__INSTRUCTIONS FOR THE TASK__:
Reproduce the part of the forum thread on parsing Reddit's JSON that runs from "print News_list [4]" up to and including "works every time.".

__TEXT PROVIDED__:
'''

I've managed to parse the 'WorldNews' subreddit json, identify the individual children (24 of them as I write) and grab the titles of each news item. I'm now trying to create an array from these news titles. The code below does print the fifth title ([4]) to command line every 2-3 attempts (otherwise provides the error below). It will also not print more than one title at a time (for example if I try[2,3,4] I will continuously get the same error).
The error I get when doesn't compile:
in <module> Children = theJSON["data"]["children"] KeyError: 'data'
My script:
import requests
import json
r = requests.get('https://www.reddit.com/r/worldnews/.json')
theJSON = json.loads(r.text)
Children = theJSON["data"]["children"]
News_list = []
for post in Children:
News_list.append (post["data"]["title"])
print News_list [4]
I've managed to find a solution with the help of Eric. The issue here was in fact not related to the key, parsing or presentation of the dict or array. When requesting a Url from reddit and attempting to print the json string output we encounter an HTTP Error 429. Fixing this is simple. The answer was found on this redditdev thread.
Solution: by adding an identifier for the device requesting the Url ('User-agent' in header) it runs smoothly and works every time.
import requests
import json
r = requests.get('https://www.reddit.com/r/worldnews.json', headers = {'User-agent': 'Chrome'})
theJSON = json.loads(r.text)
print theJSON
This means that the payload you got didn't have a data key in it, for whatever reason. I don't know about Reddit's JSON API; I tested the request and saw that you were using the correct keys. The fact that you say your code works every few times tells me that you're getting a different response between requests. I can't reproduce it, I tried making the request over and over and checking for the correct response. If I had to guess why you'd get something different I'd say it'd have to be either rate limiting or a temporary 503 (Reddit having issues.)
You can guard against this by either catching the KeyError or using the .get method of dictionaries.
Catching KeyError:
try:
Children = theJSON["data"]["children"]
except KeyError:
print 'bad payload'
return
Using .get:
Children = theJSON.get("data", {}).get("children")
if not Children:
print 'bad payload'
return

'''

__Word and element location records__:

'''

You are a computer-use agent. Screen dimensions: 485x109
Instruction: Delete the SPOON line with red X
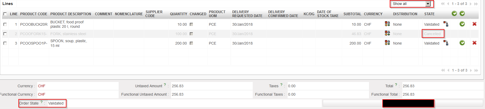pyautogui.click(x=475, y=43)
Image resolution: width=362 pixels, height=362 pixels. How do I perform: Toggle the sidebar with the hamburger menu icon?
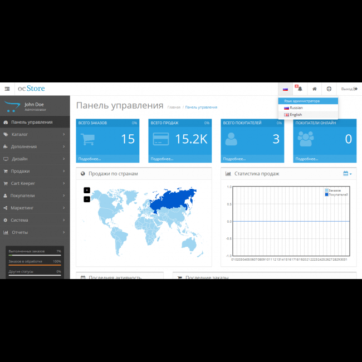point(7,89)
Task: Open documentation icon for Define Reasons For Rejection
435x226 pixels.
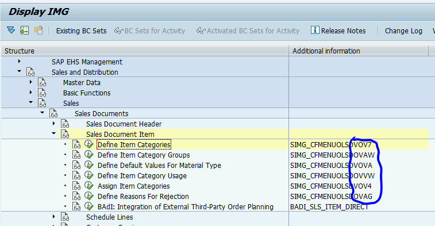Action: (x=76, y=196)
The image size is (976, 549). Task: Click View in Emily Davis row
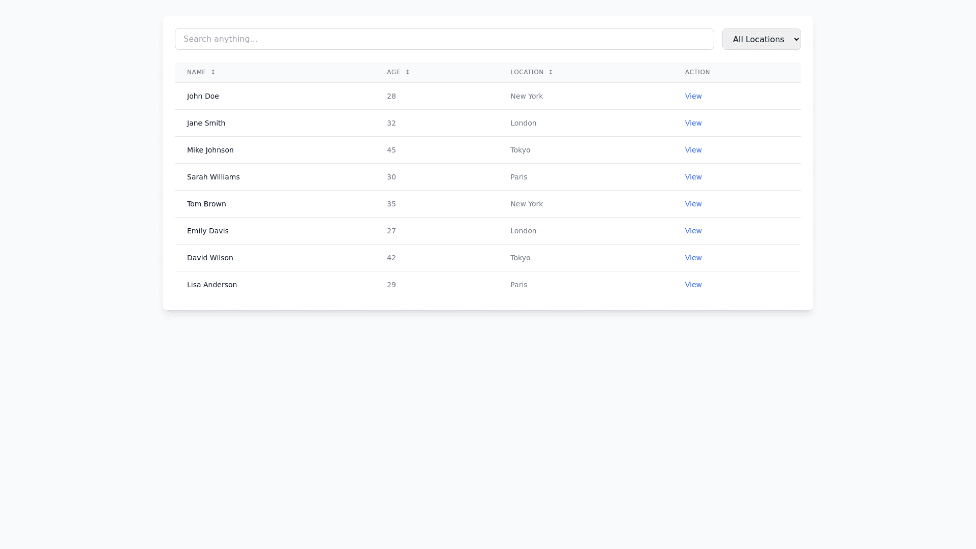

'''

__CORRECT RESULT__:
print News_list [4]
I've managed to find a solution with the help of Eric. The issue here was in fact not related to the key, parsing or presentation of the dict or array. When requesting a Url from reddit and attempting to print the json string output we encounter an HTTP Error 429. Fixing this is simple. The answer was found on this redditdev thread.
Solution: by adding an identifier for the device requesting the Url ('User-agent' in header) it runs smoothly and works every time.